Technology has changed substantially over the last 50 years. When we began the twentieth century, we had recording tech for both audio and video, but only barely. There were wax cylinders and vinyl records and photographic plates. The equipment to make these records were expensive. The average person couldn't afford to make their own recordings.
Then came film you could buy at the drugstore--and send out to be developed. Now families could record their most precious moments. But you still had to buy records, either by the album or the single.
Then, in the mid-sixties, suddenly we had magnetic tape and Polaroid self-developing film, and the world changed. For the first time, an audio recording device was within the price range of the middle-class family. You could record anything you wanted, including music off the radio. What a wonder!
Better yet, tape was portable. No needle-scratching just because of a few bumps! Soon tape-playing devices were available in cars. Remember cassettes?
But it didn't stop there. Computers were up and coming, and magnetic and disk technology combined to create data storage on magnetic disks. But we needed to transfer data physically. Soon we had 5 1/4 floppy disks--they really were flexible, which is why they were called floppies. On the heels of floppies came smaller, more indestructible 3 1/2 floppies--no longer floppy but the name stuck.
And then came *gasp* fiber optics and CDs, followed by DVDs. And *gasp-gasp* flash technology that gave us thumb drives--and gave rise to .mp3 players. Data and music were suddenly available in our palm.
Tablets and phones with stunning audio-visual capabilities came history's equivalent of a millisecond later.

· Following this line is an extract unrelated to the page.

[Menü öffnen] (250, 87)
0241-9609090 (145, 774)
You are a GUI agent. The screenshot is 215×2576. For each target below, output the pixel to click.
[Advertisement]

So what does all this have to do with promotion?
Simple. As fast as technology has rushed by in the past few decades (does anyone have a floppy drive anymore? I think not), social media and the art of book promotion has changed JUST AS FAST. The things I learned as a new published author DO NOT WORK any more. This is a huge problem for me because, frankly, I like to do a job right the first time and then consider it DONE.
Yeah, I can hear the guffaws out there. LOL. Even I know how ridiculous that is. Because, you know--life happens. No plan survives meeting reality. That sort of thing.
So, this is all a round-about way of posting a couple promo helps that may be obsolete as soon as I suggest them.
- Facebook ads: http://authorjourneyto100k.com/facebook-ad-basics-for-authors/
- Keyword advice: http://www.kboards.com/index.php?topic=205816.0
- Bookbub on publishing: Link here
- Mark Dawson ads course Part 1 | Part 2 | Part 3 (Note: And remember again, be careful with ads. It's easy to blow through a lot of money very quickly unless you are careful. Set low budgets when you are experimenting and then scale up when you are comfortable with your control and the results that you are getting.)
- Free ads: Ebook Booster
- Facebook groups--many, many FB groups allow ebook promotion
- Newsletter vendors--article in the FB group Club Indie (unfortunately, you have to be a member to see it) (Which I'm not, so I can't tell you about the article, but newsletter growth is a hot topic right now)
8-track was the alternate cassette format of magnetic tape we used to play music back in the stone age. Sort of like VHS/Betamax.